DatanestDigital

Posted on Mar 23 • Originally published at datanest-stores.pages.dev

CDC Replication Toolkit: CDC Replication Guide

#cdc #dataengineering #etl #python

CDC Replication Guide

A comprehensive guide to setting up and operating change data capture pipelines with the CDC Replication Toolkit.

By Datanest Digital

What Is CDC?
Debezium Setup
Pipeline Architecture
Configuration Walkthrough
Schema Mapping
Exactly-Once Delivery
Schema Evolution
Monitoring & Alerting
Troubleshooting

What Is CDC?

Change Data Capture (CDC) is a pattern that tracks row-level changes (inserts, updates, deletes) in a source database and streams them to downstream systems. Instead of periodic full-table loads, CDC provides near-real-time replication with minimal source impact.

Why CDC over batch ETL?

Aspect	Batch ETL	CDC
Latency	Minutes to hours	Seconds to minutes
Source load	High (full scans)	Minimal (log reading)
Data freshness	Stale between loads	Near real-time
Delete detection	Requires diff logic	Native support
Network traffic	Entire table each run	Only changes

Debezium Setup

Debezium is the most widely-used open-source CDC connector.
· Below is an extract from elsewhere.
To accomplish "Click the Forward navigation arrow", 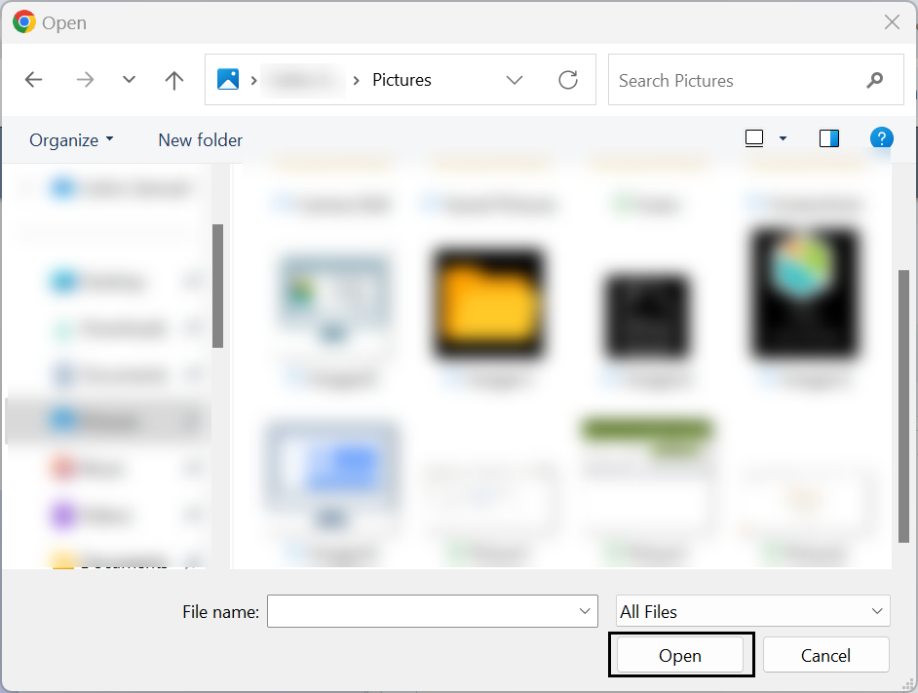I will 85,80.
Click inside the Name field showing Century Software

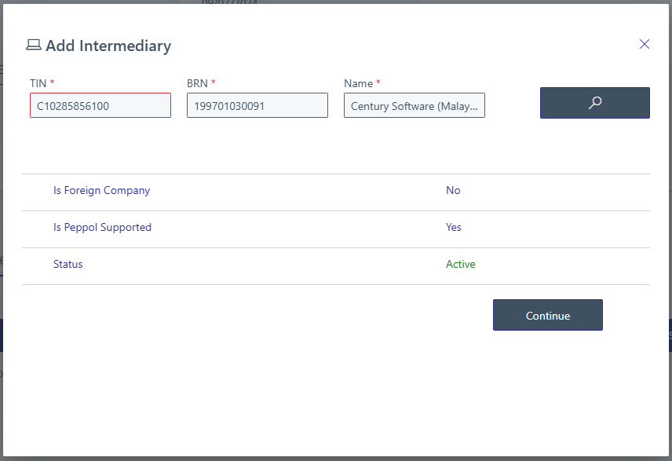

It reads database transaction logs (WAL, binlog, CDC tables) and publishes events to Kafka.

Prerequisites

Apache Kafka cluster (or Confluent Cloud / MSK)
Debezium Connect instance (Kafka Connect with Debezium plugins)
Source database with logical replication enabled

PostgreSQL Example

Enable logical replication in postgresql.conf:

wal_level = logical
max_replication_slots = 4
max_wal_senders = 4

Create a replication user:

CREATE ROLE debezium WITH REPLICATION LOGIN PASSWORD 'secret';
GRANT SELECT ON ALL TABLES IN SCHEMA public TO debezium;

Deploy Debezium connector:

{
  "name": "postgres-connector",
  "config": {
    "connector.class": "io.debezium.connector.postgresql.PostgresConnector",
    "database.hostname": "db-host",
    "database.port": "5432",
    "database.user": "debezium",
    "database.password": "secret",
    "database.dbname": "mydb",
    "topic.prefix": "dbserver1",
    "table.include.list": "public.orders,public.customers",
    "plugin.name": "pgoutput",
    "slot.name": "debezium_slot"
  }
}

MySQL Example

Enable binlog in my.cnf:

server-id = 1
log_bin = mysql-bin
binlog_format = ROW
binlog_row_image = FULL

SQL Server Example

Enable CDC on the database and tables:

EXEC sys.sp_cdc_enable_db;
EXEC sys.sp_cdc_enable_table @source_schema = 'dbo', @source_name = 'orders', @role_name = NULL;

Pipeline Architecture

Source DB → Debezium → Kafka → Spark Structured Streaming → Delta Lake
             (log)    (events)   (parse + transform)       (MERGE INTO)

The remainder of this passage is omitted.